Like the International Energy Agency (IEA), the cartel is aligning itself with demand growth that will approach levels before the coronavirus pandemic.
On July 15, the Organization of the Petroleum Exporting Countries (OPEC) released its monthly report in which it says it expects demand to climb 3.3 million barrels per day next year. This would equate to an average of 99.9 million barrels per day, which is within the range of demand levels in 2019.
These forecasts come against a backdrop of unequal vaccination rates and the rise of the Delta variant of the coronavirus. But for OPEC, stimulus will continue to boost oil consumption in the second half of 2021 and into the next year.

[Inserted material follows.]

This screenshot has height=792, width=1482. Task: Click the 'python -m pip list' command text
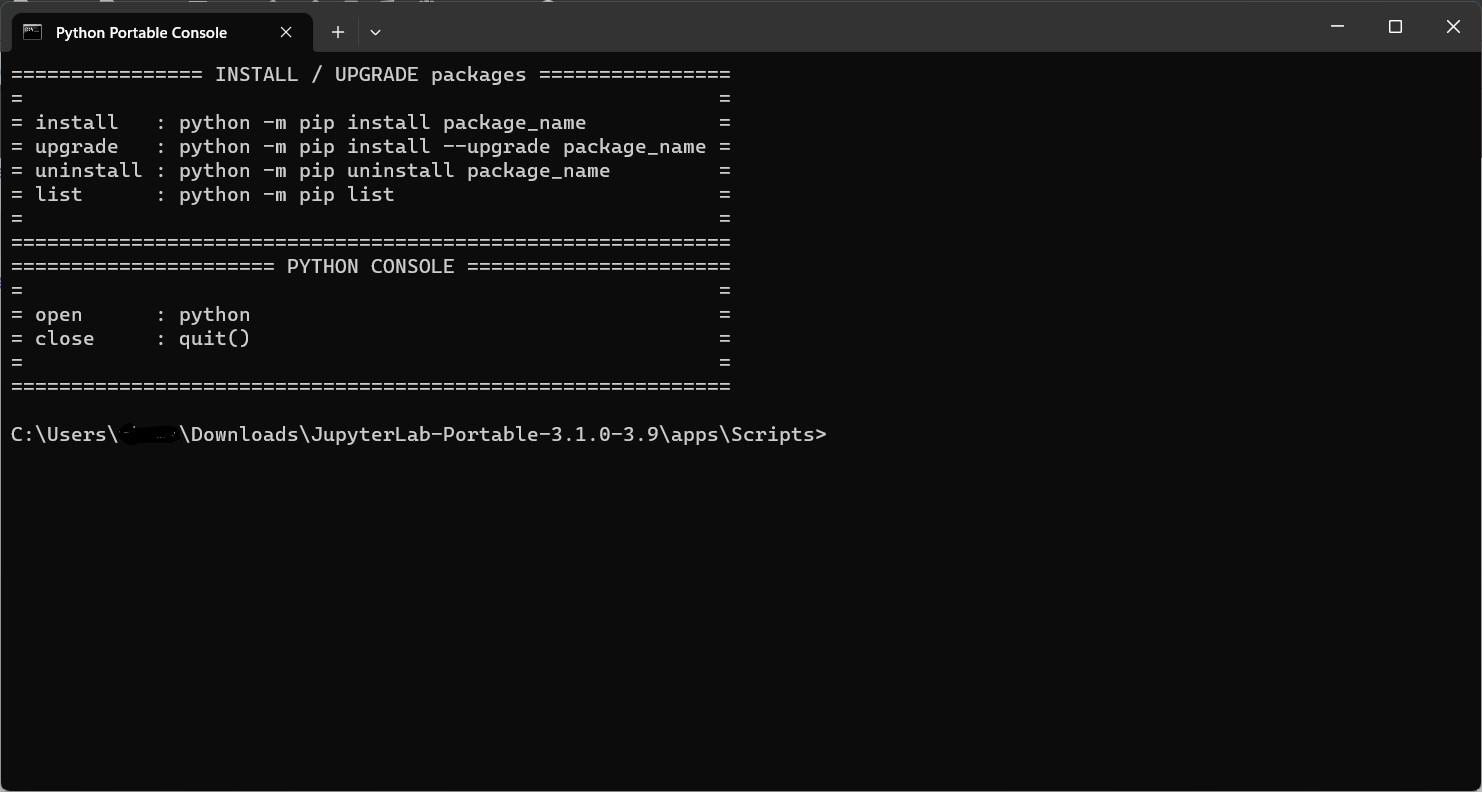pos(286,194)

While oil prices fell by more than 1.3% on Thursday in part due to an unexpected increase in stocks of gasoline and other refined products, overall, the maintenance of stocks in rich countries below the average for the period 2015-2019, is a good indicator of market stability.
OPEC warns, however, that the expected strong economic recovery could lead to a rapid rise in inflation and, consequently, a rise in interest rates. “This could see high levels of sovereign debt becoming a huge burden on the fiscal health of many economies,” the organization said.
While OPEC has announced a deal between the UAE and Saudi Arabia, investors still fear the allies have not broken the deadlock. The announcement of the deal was the trigger for the price drop that continued with the announcement of rising inventory levels.